Exercise material
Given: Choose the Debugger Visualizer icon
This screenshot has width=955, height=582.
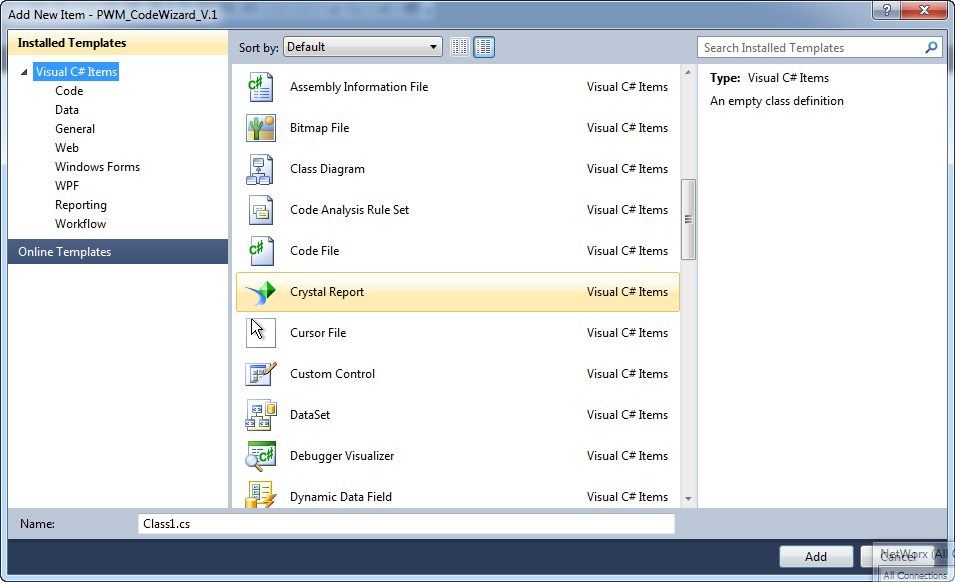Looking at the screenshot, I should [261, 456].
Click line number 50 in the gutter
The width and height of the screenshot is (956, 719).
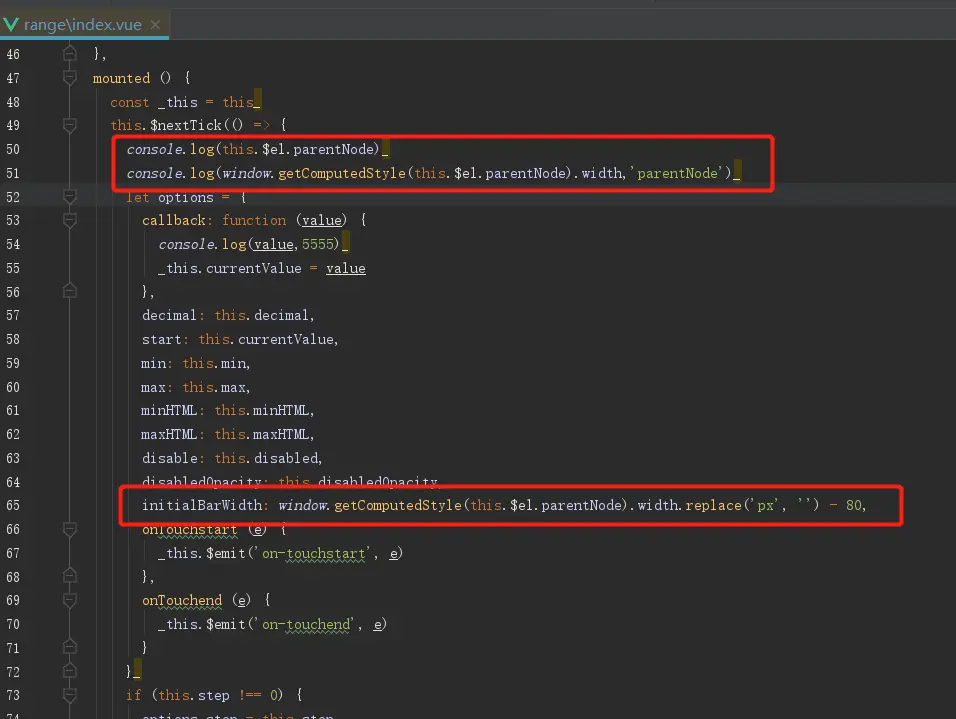tap(13, 150)
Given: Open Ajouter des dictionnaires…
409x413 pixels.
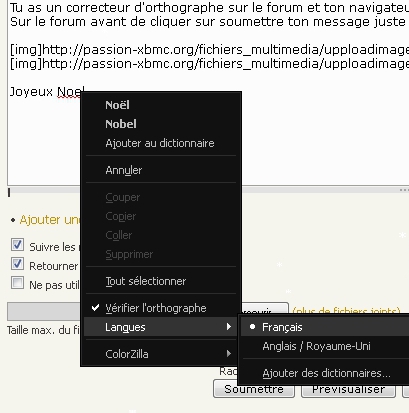Looking at the screenshot, I should coord(325,373).
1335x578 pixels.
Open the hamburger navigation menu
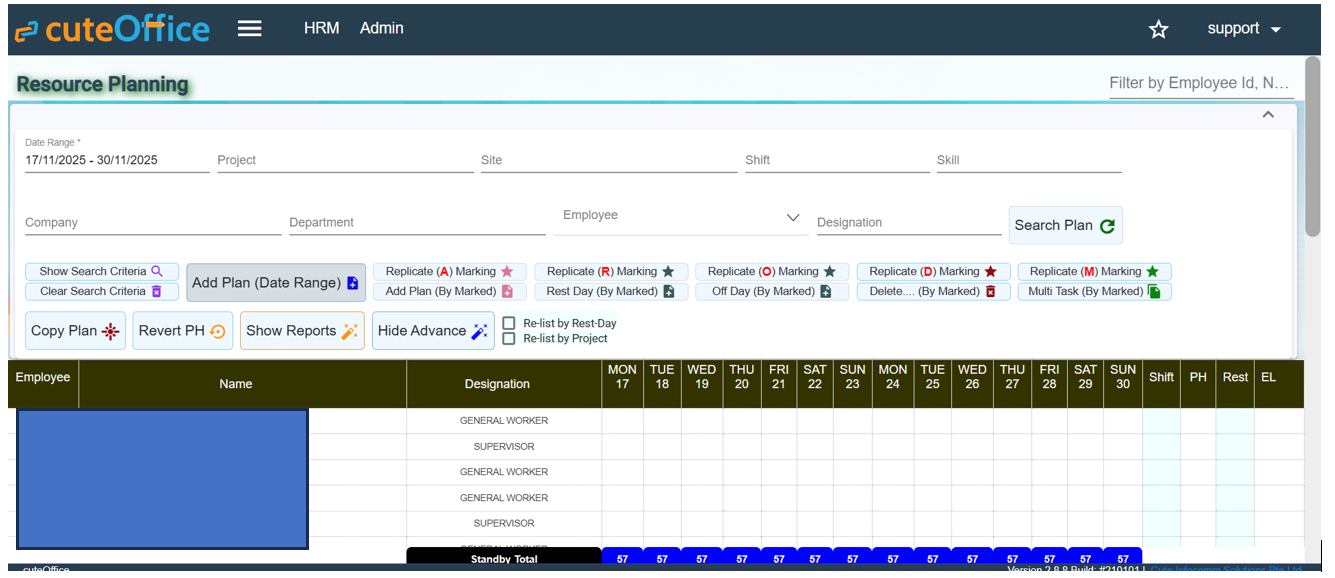tap(249, 29)
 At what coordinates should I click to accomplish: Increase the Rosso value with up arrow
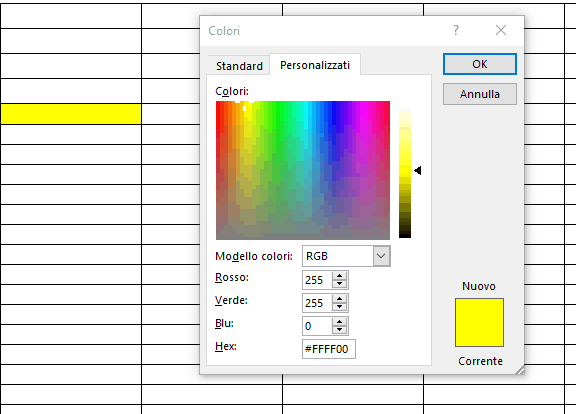coord(339,276)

What this task involves
Copy the records exactly. Skip the images.

Exercise response
Given: Choose the Debugger Visualizer icon
This screenshot has width=955, height=582.
Looking at the screenshot, I should [261, 456].
Click line number 50 in the gutter
The width and height of the screenshot is (956, 719).
tap(13, 150)
Given: Open Ajouter des dictionnaires…
409x413 pixels.
Looking at the screenshot, I should coord(325,373).
1335x578 pixels.
Open the hamburger navigation menu
tap(249, 29)
 At what coordinates should I click to accomplish: Increase the Rosso value with up arrow
coord(339,276)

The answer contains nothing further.